MPNN Sequence Design (Inverse Folding)

Start from a backbone shape and get amino-acid sequences predicted to fold into it.

This tool does inverse folding. Normal structure prediction goes from a sequence to a 3D shape; inverse folding goes the other way, from a 3D backbone shape to sequences that would fold into it. You upload a structure, and the tool returns several candidate amino acid sequences predicted to adopt that same backbone.

You choose which model fits your goal. ProteinMPNN is the general purpose choice for protein only inputs. LigandMPNN is for when your structure includes ligands, nucleic acids, or metal ions that the design should account for. SolubleMPNN is tuned to improve the solubility of a soluble protein.

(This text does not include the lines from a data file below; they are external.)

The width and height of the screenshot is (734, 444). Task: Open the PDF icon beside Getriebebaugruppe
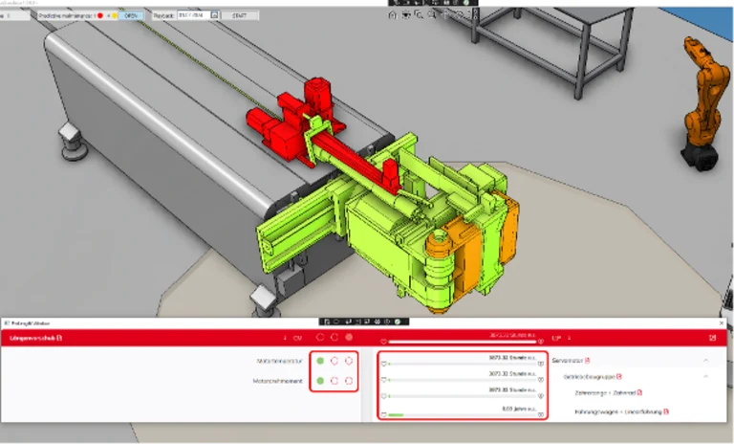(x=619, y=376)
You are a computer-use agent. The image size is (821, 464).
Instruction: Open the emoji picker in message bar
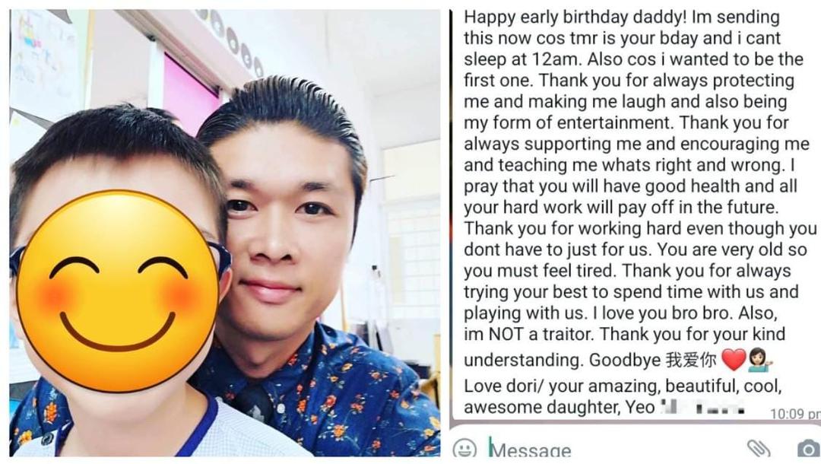464,450
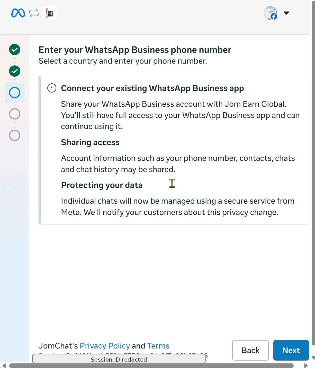Select the fourth step circle

click(x=15, y=114)
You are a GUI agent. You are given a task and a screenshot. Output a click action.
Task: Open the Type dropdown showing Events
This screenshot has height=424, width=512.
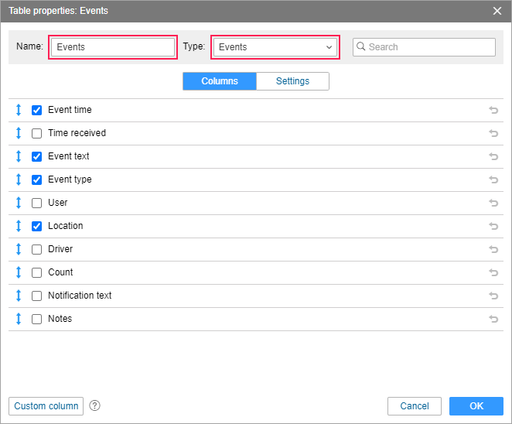pos(275,47)
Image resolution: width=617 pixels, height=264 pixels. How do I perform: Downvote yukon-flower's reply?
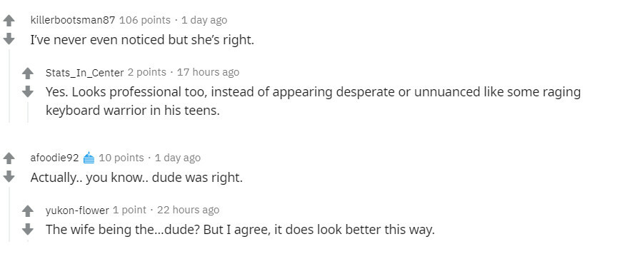[x=28, y=229]
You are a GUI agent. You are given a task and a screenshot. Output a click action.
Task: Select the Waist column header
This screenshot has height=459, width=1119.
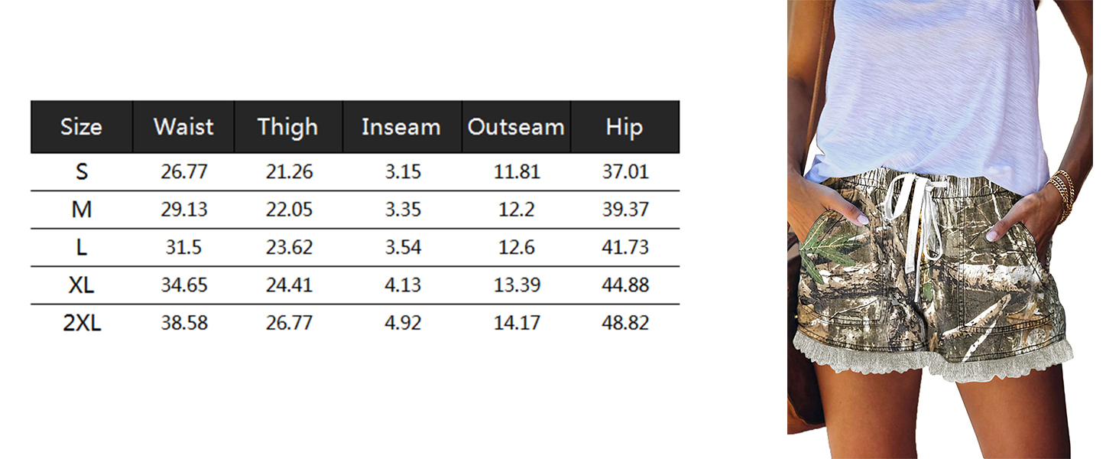pyautogui.click(x=183, y=127)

The minimal input is the structure plus the fixed mode of design. By default it returns 8 sequences per structure.

Use it when you have a backbone you want to keep but a sequence you want to change, for example to stabilize a fold, redesign a surface, or generate diverse sequences that all adopt the same shape. You can hold specific positions fixed so the tool only redesigns the rest, which is useful when you want to preserve an active site or a known motif while varying everything around it.

InputRequiredWhat it is
modeyesAlways design for this tool. It is set for you.
pdb_fileone ofThe backbone structure to design onto, uploaded as a PDB file. Provide this or pdb.
pdbone ofThe same structure supplied inline as a JSON object instead of a file. Provide this or pdb_file.
model_typenoWhich model to use: protein_mpnn (the default, general purpose), ligand_mpnn (respects ligands, nucleic acids, and metals), or soluble_mpnn (improves solubility).
chains_to_designnoA list of which chains to redesign, for example ["A"]. Leave it out to design all chains.
fixed_positionsnoPositions to keep exactly as they are while the rest is redesigned, given per chain.
redesign_positionsnoThe opposite of fixed_positions: name only the positions you want changed and the rest is kept.
num_seq_per_targetnoHow many candidate sequences to generate. Defaults to 8.
sampling_tempnoHow adventurous the design is, from near 0 (conservative, close to the most likely sequence) upward (more diverse). Defaults to 0.1.

A few further optional fields tune the sampling, such as bias_aa and omit_aa to encourage or forbid certain amino acids, batch_size, seed, and checkpoint. Leave them at their defaults for a first run.

Submit your structure from Azulene Studio, the Python SDK, or the CLI. Local file paths are uploaded for you automatically. New here? The Get started page walks through installing, logging in, and running a ready made example first.

Open MPNN Sequence Design from the tools list, then on the Inputs and Parameters step upload your backbone PDB, pick the model that fits your case (ProteinMPNN is the default), optionally set how many sequences you want, then Review and Submit.

from opal import jobs
result = jobs.submit(
job_type="mpnn_design",
input_data={
"mode": "design",
"pdb_file": "backbone.pdb",
"model_type": "protein_mpnn",
"num_seq_per_target": 8,
},
)

Pass the inputs as a JSON string. File paths are uploaded automatically.

Terminal window
opal jobs submit --job-type mpnn_design \
--input-data '{"mode": "design", "pdb_file": "backbone.pdb", "model_type": "protein_mpnn", "num_seq_per_target": 8}'

You get back the candidate sequences, one set per structure you submitted. Each candidate comes with two numbers that help you choose between them.

  • A confidence score that says how sure the model is about the sequence it produced. Higher means more confident.
  • A native recovery, the fraction of positions where the designed sequence matches the original one the structure came from. It tells you how far each design strays from the starting sequence: high recovery stays close, low recovery is more novel.

Use these to rank candidates and pick a handful to take forward, for example into a structure prediction to check the design folds as intended.

Supply either pdb_file or pdb, not both. Raising sampling_temp and num_seq_per_target gives more and more diverse candidates at the cost of longer runs. Use fixed_positions when you need to preserve an active site or motif while redesigning everything around it. The model runs on a GPU.